A new supercomputer rating system will be released by an international team led by Sandia on Nov. 17 at the upcoming Supercomputing Conference 2010 in New Orleans.
The rating system, Graph500, tests supercomputers for their skill in analyzing large, graph-based structures that link the huge numbers of data points present in biological, social, and security problems, among other areas.
“By creating this test, we hope to influence computer makers to build computers with the architecture to deal with these increasingly complex problems,” says Richard Murphy (1422).
“The very careful and thoughtful definition of this new competitive standard is both quite subtle and tremendously important, as it may heavily influence computer architecture for decades to come,” says Rob Leland, director of Computations, Computers, and Math Center 1400.
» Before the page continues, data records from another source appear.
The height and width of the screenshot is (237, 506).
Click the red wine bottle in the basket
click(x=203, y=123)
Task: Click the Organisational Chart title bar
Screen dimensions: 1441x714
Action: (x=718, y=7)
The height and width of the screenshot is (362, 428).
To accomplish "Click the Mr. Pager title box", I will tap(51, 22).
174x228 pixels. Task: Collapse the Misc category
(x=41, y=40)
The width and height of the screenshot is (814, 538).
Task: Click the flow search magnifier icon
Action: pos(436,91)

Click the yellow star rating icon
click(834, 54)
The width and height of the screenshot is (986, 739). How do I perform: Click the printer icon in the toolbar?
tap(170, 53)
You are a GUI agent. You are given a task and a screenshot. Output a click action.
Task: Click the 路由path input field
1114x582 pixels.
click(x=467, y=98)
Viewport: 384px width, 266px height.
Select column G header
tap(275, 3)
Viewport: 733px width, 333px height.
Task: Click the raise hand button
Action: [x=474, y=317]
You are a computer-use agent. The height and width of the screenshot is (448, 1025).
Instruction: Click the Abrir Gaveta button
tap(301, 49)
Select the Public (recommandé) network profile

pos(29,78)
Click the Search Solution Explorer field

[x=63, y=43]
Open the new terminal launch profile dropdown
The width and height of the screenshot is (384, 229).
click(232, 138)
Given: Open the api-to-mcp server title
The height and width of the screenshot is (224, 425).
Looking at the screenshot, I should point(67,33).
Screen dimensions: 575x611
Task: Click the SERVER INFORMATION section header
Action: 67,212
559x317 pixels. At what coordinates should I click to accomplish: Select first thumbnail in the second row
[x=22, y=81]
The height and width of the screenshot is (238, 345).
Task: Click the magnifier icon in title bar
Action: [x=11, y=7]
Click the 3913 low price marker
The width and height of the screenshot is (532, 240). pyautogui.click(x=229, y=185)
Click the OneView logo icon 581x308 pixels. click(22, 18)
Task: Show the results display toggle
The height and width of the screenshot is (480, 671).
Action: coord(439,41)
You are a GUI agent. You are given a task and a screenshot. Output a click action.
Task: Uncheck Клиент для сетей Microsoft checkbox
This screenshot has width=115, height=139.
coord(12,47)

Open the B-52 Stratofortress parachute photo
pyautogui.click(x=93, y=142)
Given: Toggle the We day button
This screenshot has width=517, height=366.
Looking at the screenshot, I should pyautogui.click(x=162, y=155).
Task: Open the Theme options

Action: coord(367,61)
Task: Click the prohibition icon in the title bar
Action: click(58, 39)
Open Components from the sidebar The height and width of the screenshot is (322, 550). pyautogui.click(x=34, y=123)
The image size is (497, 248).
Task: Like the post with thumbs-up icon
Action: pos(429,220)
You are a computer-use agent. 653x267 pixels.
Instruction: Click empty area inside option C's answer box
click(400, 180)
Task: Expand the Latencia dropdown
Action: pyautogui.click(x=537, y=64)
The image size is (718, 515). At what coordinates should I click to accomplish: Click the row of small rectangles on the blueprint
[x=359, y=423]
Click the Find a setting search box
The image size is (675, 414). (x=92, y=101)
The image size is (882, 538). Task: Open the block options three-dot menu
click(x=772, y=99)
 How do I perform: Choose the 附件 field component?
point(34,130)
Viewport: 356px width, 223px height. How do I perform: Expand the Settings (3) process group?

The group isn’t trying to compete with Linpack, the current standard test of supercomputer speed, says Richard. “There have been lots of attempts to supplant it, and our philosophy is simply that it doesn’t measure performance for the applications we need, so we need another, hopefully complementary, test.”
(Many scientists view Linpack as a ‘plain vanilla’ test mechanism that tells how fast a computer can perform basic calculations, but has little relationship to the actual problems the machines must solve.)
The impetus to achieve a supplemental test code came about at “an exciting dinner conversation at Supercomputing 2009 [conference],” Richard says. “A core group of us recruited other professional colleagues, and the effort grew into an international steering committee of over 30 people.” See www.graph500.org.
Many large computer makers have indicated interest, says Richard, who says there’s been buy-in from Intel Corp., IBM, AMD Inc., NVIDIA Corp., and Oracle Corp. “Whether or not they submit test results remain to be seen, but their representatives are on our steering committee.”
Each organization has donated time and expertise of committee members, he says.
While some computer makers and their architects may prefer to ignore a new test for fear their machine will not do well, the hope is that a large-scale demand for a more complex test will be a natural outgrowth of the greater complexity of problems.
How does it work?
Large data problems are very different from ordinary physics problems.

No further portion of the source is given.